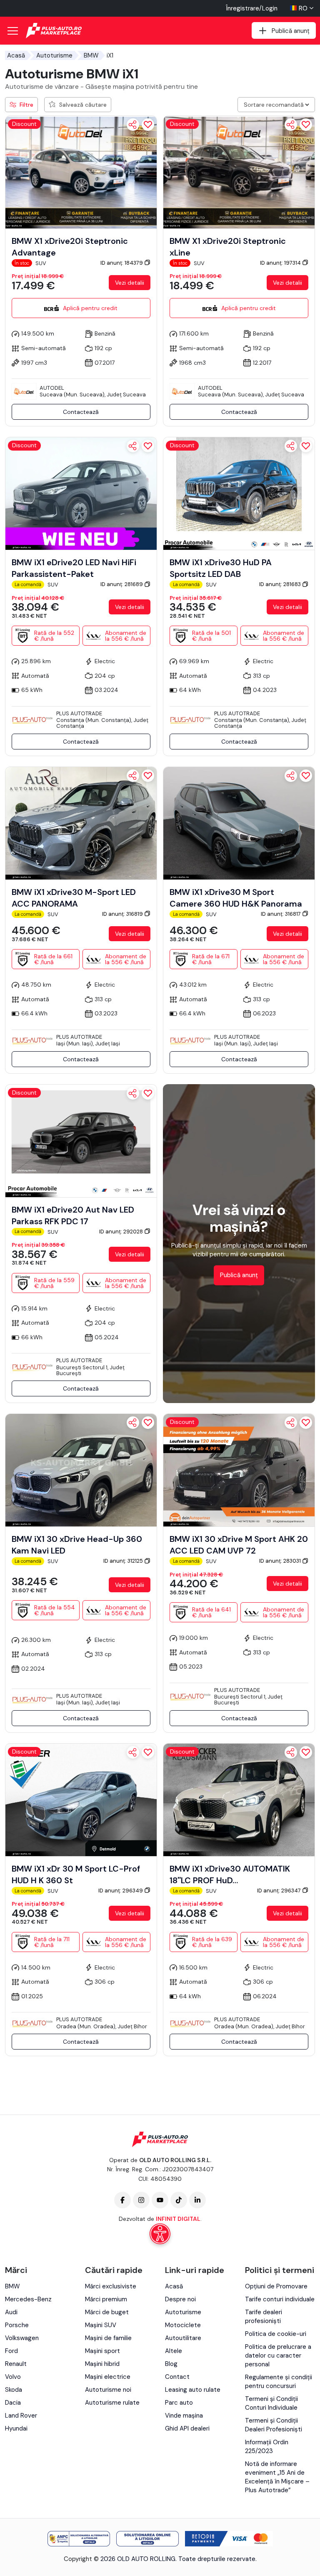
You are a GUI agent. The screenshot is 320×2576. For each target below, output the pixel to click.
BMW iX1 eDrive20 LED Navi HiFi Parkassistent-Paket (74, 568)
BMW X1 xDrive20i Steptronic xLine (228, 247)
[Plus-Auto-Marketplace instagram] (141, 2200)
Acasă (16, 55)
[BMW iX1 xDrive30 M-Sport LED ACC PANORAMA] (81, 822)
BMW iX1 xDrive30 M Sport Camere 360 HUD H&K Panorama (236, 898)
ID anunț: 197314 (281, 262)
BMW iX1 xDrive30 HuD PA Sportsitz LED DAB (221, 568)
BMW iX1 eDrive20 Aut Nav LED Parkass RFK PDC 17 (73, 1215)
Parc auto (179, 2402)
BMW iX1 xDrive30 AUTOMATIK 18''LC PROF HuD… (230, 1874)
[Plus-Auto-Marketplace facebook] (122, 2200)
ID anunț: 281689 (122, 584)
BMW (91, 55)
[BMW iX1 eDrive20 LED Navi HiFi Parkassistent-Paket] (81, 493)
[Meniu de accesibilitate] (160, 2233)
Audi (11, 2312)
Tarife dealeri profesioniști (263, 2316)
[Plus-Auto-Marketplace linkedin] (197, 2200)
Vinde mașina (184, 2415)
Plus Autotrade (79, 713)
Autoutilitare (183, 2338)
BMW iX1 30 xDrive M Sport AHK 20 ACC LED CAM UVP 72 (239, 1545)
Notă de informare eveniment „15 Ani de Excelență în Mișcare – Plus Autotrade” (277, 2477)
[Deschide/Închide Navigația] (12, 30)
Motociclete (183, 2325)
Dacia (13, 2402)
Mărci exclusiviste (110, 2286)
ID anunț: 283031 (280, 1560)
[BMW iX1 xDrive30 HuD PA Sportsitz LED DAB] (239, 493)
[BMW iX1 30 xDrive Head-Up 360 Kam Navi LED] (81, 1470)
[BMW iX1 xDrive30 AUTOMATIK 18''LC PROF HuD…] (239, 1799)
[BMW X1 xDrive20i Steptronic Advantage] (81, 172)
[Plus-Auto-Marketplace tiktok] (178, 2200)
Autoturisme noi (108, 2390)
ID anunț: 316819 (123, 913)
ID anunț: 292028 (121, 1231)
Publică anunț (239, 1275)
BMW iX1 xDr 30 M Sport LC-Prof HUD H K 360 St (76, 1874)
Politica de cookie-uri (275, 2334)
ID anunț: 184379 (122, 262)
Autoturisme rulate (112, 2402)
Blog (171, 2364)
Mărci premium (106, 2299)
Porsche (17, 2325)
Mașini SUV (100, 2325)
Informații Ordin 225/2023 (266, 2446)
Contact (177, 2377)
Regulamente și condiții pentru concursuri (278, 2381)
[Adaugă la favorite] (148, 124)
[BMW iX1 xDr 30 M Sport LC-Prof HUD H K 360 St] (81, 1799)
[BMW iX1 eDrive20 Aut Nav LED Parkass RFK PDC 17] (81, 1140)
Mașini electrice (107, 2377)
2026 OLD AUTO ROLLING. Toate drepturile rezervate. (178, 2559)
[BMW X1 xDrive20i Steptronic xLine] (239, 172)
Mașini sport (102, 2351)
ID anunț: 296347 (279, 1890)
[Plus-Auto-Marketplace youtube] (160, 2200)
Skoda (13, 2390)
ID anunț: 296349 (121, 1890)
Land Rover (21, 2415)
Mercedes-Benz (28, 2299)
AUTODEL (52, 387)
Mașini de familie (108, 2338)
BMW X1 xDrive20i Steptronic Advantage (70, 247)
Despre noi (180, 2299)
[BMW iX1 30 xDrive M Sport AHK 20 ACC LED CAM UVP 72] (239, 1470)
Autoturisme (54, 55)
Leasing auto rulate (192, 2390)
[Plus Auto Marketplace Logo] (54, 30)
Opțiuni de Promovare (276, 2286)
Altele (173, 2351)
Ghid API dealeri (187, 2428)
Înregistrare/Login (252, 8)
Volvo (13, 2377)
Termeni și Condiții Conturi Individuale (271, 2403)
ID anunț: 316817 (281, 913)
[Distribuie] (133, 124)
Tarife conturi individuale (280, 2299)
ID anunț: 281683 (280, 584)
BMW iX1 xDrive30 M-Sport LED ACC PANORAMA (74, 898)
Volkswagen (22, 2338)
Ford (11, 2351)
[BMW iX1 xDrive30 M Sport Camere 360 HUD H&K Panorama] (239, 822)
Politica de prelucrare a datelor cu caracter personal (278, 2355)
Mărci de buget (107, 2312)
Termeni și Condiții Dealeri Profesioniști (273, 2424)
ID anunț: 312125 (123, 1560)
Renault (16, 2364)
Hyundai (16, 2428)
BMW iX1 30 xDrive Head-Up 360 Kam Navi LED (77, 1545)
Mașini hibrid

:: DESCRIPTION OF THE TASK ::
Could the data above be repeated exactly, with every picture dropped?

:: YOUR RESPONSE ::
You are a GUI agent. The screenshot is 320×2576. For each target below, output the pixel to click.
BMW iX1 eDrive20 LED Navi HiFi Parkassistent-Paket (74, 568)
BMW X1 xDrive20i Steptronic xLine (228, 247)
[Plus-Auto-Marketplace instagram] (141, 2200)
Acasă (16, 55)
[BMW iX1 xDrive30 M-Sport LED ACC PANORAMA] (81, 822)
BMW iX1 xDrive30 M Sport Camere 360 HUD H&K Panorama (236, 898)
ID anunț: 197314 (281, 262)
BMW iX1 xDrive30 HuD PA Sportsitz LED DAB (221, 568)
BMW iX1 eDrive20 Aut Nav LED Parkass RFK PDC 17 (73, 1215)
Parc auto (179, 2402)
BMW iX1 xDrive30 AUTOMATIK 18''LC PROF HuD… (230, 1874)
[Plus-Auto-Marketplace facebook] (122, 2200)
ID anunț: 281689 (122, 584)
BMW (91, 55)
[BMW iX1 eDrive20 LED Navi HiFi Parkassistent-Paket] (81, 493)
[Meniu de accesibilitate] (160, 2233)
Audi (11, 2312)
Tarife dealeri profesioniști (263, 2316)
[Plus-Auto-Marketplace linkedin] (197, 2200)
Vinde mașina (184, 2415)
Plus Autotrade (79, 713)
Autoutilitare (183, 2338)
BMW iX1 30 xDrive M Sport AHK 20 ACC LED CAM UVP 72 (239, 1545)
Notă de informare eveniment „15 Ani de Excelență în Mișcare – Plus Autotrade” (277, 2477)
[Deschide/Închide Navigația] (12, 30)
Motociclete (183, 2325)
Dacia (13, 2402)
Mărci exclusiviste (110, 2286)
ID anunț: 283031 (280, 1560)
[BMW iX1 xDrive30 HuD PA Sportsitz LED DAB] (239, 493)
[BMW iX1 30 xDrive Head-Up 360 Kam Navi LED] (81, 1470)
[BMW iX1 xDrive30 AUTOMATIK 18''LC PROF HuD…] (239, 1799)
[BMW X1 xDrive20i Steptronic Advantage] (81, 172)
[Plus-Auto-Marketplace tiktok] (178, 2200)
Autoturisme noi (108, 2390)
ID anunț: 316819 (123, 913)
ID anunț: 292028 (121, 1231)
Publică anunț (239, 1275)
BMW iX1 xDr 30 M Sport LC-Prof HUD H K 360 St (76, 1874)
Politica de cookie-uri (275, 2334)
ID anunț: 184379 (122, 262)
Autoturisme rulate (112, 2402)
Blog (171, 2364)
Mărci premium (106, 2299)
Porsche (17, 2325)
Mașini SUV (100, 2325)
Informații Ordin 225/2023 (266, 2446)
Contact (177, 2377)
Regulamente și condiții pentru concursuri (278, 2381)
[Adaugă la favorite] (148, 124)
[BMW iX1 xDr 30 M Sport LC-Prof HUD H K 360 St] (81, 1799)
[BMW iX1 eDrive20 Aut Nav LED Parkass RFK PDC 17] (81, 1140)
Mașini electrice (107, 2377)
2026 OLD AUTO ROLLING. Toate drepturile rezervate. (178, 2559)
[BMW X1 xDrive20i Steptronic xLine] (239, 172)
Mașini sport (102, 2351)
ID anunț: 296347 (279, 1890)
[Plus-Auto-Marketplace youtube] (160, 2200)
Skoda (13, 2390)
ID anunț: 296349 (121, 1890)
Land Rover (21, 2415)
Mercedes-Benz (28, 2299)
AUTODEL (52, 387)
Mașini de familie (108, 2338)
BMW X1 xDrive20i Steptronic Advantage (70, 247)
Despre noi (180, 2299)
[BMW iX1 30 xDrive M Sport AHK 20 ACC LED CAM UVP 72] (239, 1470)
Autoturisme (54, 55)
Leasing auto rulate (192, 2390)
[Plus Auto Marketplace Logo] (54, 30)
Opțiuni de Promovare (276, 2286)
Altele (173, 2351)
Ghid API dealeri (187, 2428)
Înregistrare/Login (252, 8)
Volvo (13, 2377)
Termeni și Condiții Conturi Individuale (271, 2403)
ID anunț: 316817 (281, 913)
[Distribuie] (133, 124)
Tarife conturi individuale (280, 2299)
ID anunț: 281683 (280, 584)
BMW iX1 xDrive30 M-Sport LED ACC PANORAMA (74, 898)
Volkswagen (22, 2338)
Ford (11, 2351)
[BMW iX1 xDrive30 M Sport Camere 360 HUD H&K Panorama] (239, 822)
Politica de prelucrare a datelor cu caracter personal (278, 2355)
Mărci de buget (107, 2312)
Termeni și Condiții Dealeri Profesioniști (273, 2424)
ID anunț: 312125 (123, 1560)
Renault (16, 2364)
Hyundai (16, 2428)
BMW iX1 30 xDrive Head-Up 360 Kam Navi LED (77, 1545)
Mașini hibrid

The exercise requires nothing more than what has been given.